12. The system of claim 11, wherein determining the keyword enrollment embedding for the enrollment subset of the audio data samples comprises:

for each respective audio data sample of the enrollment subset, determining a corresponding keyword enrollment embedding; and

determining a centroid keyword enrollment embedding based on the corresponding keyword enrollment embedding determined for each respective audio data sample of the enrollment subset.

13. The system of claim 11, wherein training the keyword detection model comprises minimizing a first loss between the keyword enrollment embedding and the corresponding matching keyword test embedding determined for each respective audio data sample of the test subset.

14. The system of claim 11, wherein training the keyword detection model comprises maximizing a second loss between the keyword enrollment embedding and the corresponding nonmatching keyword test embedding determined for reach respective audio data sample of each of the other sets of utterances.
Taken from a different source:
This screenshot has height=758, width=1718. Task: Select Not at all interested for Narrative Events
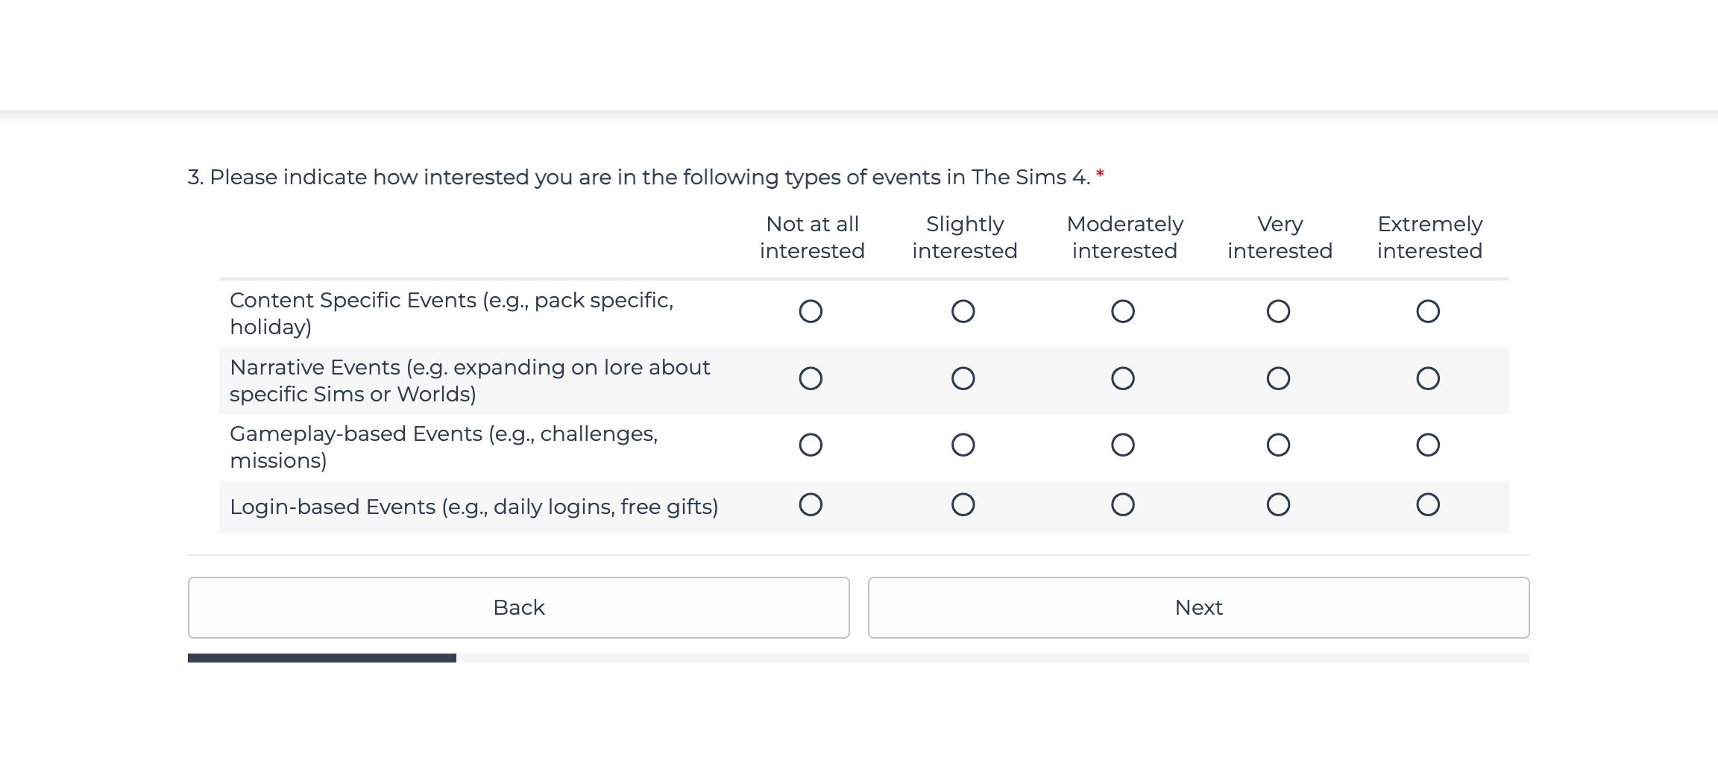pos(811,378)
15. The system of claim 11, wherein the audio data samples comprise at least one of:

non-synthetic audio data samples; or

synthetic audio data samples.

16. The system of claim 11, wherein each audio data sample of the respective one of the sets of utterances comprises speech characteristics speaking the corresponding utterance different than at least one other audio data sample of the respective one of the set of utterances.

17. The system of claim 11, wherein, for the respective one of the set of utterances, the operations further comprise:

assigning one or more audio data samples from the respective one of the sets of utterances to the enrollment subset; and

assigning each other audio data sample from the respective one of the sets of utterances not assigned to the enrollment subset to the test subset.

18. The system of claim 11, wherein the corresponding utterance of each respective set of utterances comprises a user-defined custom keyword.

19. The system of claim 11, wherein:

determining the keyword enrollment embedding comprises determining the keyword enrollment embedding using an encoder of the keyword detection model; and

determining the corresponding matching keyword test embedding comprises determining the corresponding matching keyword test embedding using the encoder of the keyword detection model.

20. The system of claim 19, wherein the encoder comprises a plurality of multi-head attention layers.